In early March, Hooker reported to the Coast Guard’s Manhattan Beach Training Center in New York to begin boot camp. For six weeks, Hooker rose every morning at 5:00 a.m. and exercised for an hour before breakfast. Each day of training included chores, physical training and classes.She completed basic training in April and, for nine more weeks, she attended the Coast Guard’s yeoman school at Manhattan Beach.
After completing her training, Yeoman 3rd class Hooker received orders to Coast Guard Personnel Separation Center #1 located in Boston. While there, she spent most of her time preparing discharges for the numerous Coast Guardsmen returning home from the war and re-joining civilian life. In 1994, Hooker recounted to a Coast Guard public affairs specialist her processing an 18-year-old out of the Service. She recalled the young man describing coming under heavy fire during the D-Day landings and, for hours, taking cover under a pile of dead bodies. Hooker commented, “He made the war seem very real to me.”

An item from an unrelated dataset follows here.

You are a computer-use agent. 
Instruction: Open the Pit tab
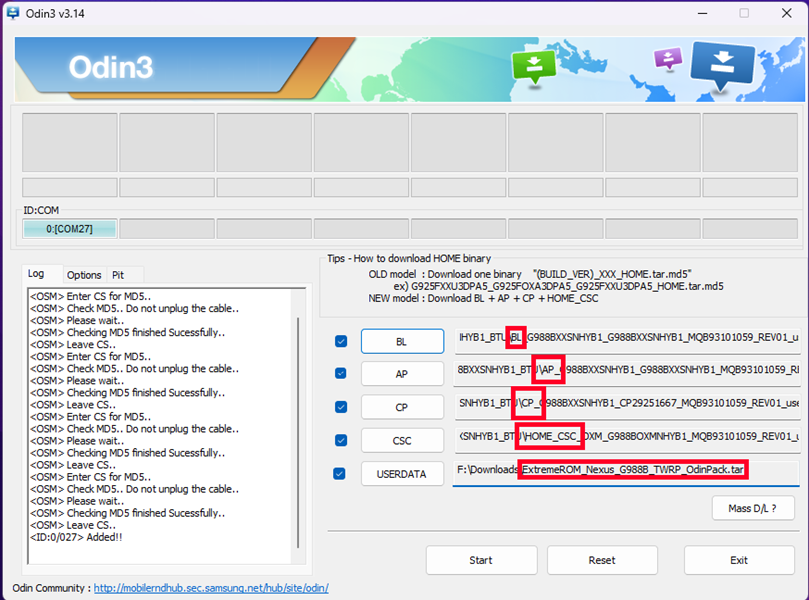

By mid-1946, most wartime Coast Guardsmen had been processed out of the Service. The Coast Guard disbanded the SPARs and Hooker processed her own discharge papers while still serving at Boston. Using her GI Bill benefits, she earned a masters degree in psychology from Columbia University and a Ph.D. in psychology from the University of Rochester. By the early 1960s, Hooker had begun a career as a psychologist and professor of psychology at New York’s Fordham University. She also served as a member of the Kennedy Child Study Center in the Bronx. In 2002, she retired at the age of 87 after a long career in education and mental health care.
Throughout her life, Olivia Hooker was a leader in civic, community, cultural and educational organizations, including the NAACP, her local White Plains Child Daycare Association, Westchester Visiting Nurse Services, and several other organizations. She also served as a consultant on minority issues at Fordham University and as youth counselor and certified lay speaker in the United Methodist Church. In 2014, Dr. Hooker expressed her own philosophy of service to others: “It’s not about you or me; it’s about what we can give to this world.”
Dr. Olivia J. Hooker was a pioneer in the history of women and minorities in the Coast Guard and the nation. She believed that her military service taught her “a lot about order and priorities” and “how to better form relationships, and how to deal with people without bias and prejudice.” Despite experiencing hatred and racism in her own life, she devoted her life and her career to serving the needs of her community and her nation.
Dr. Hooker passed away in 2018 at the age of 103. She was a trailblazing member of the long blue line and a remarkable example of the Service’s core values of honor, respect and devotion to duty. She will soon be honored as the namesake of a Fast Response Cutter.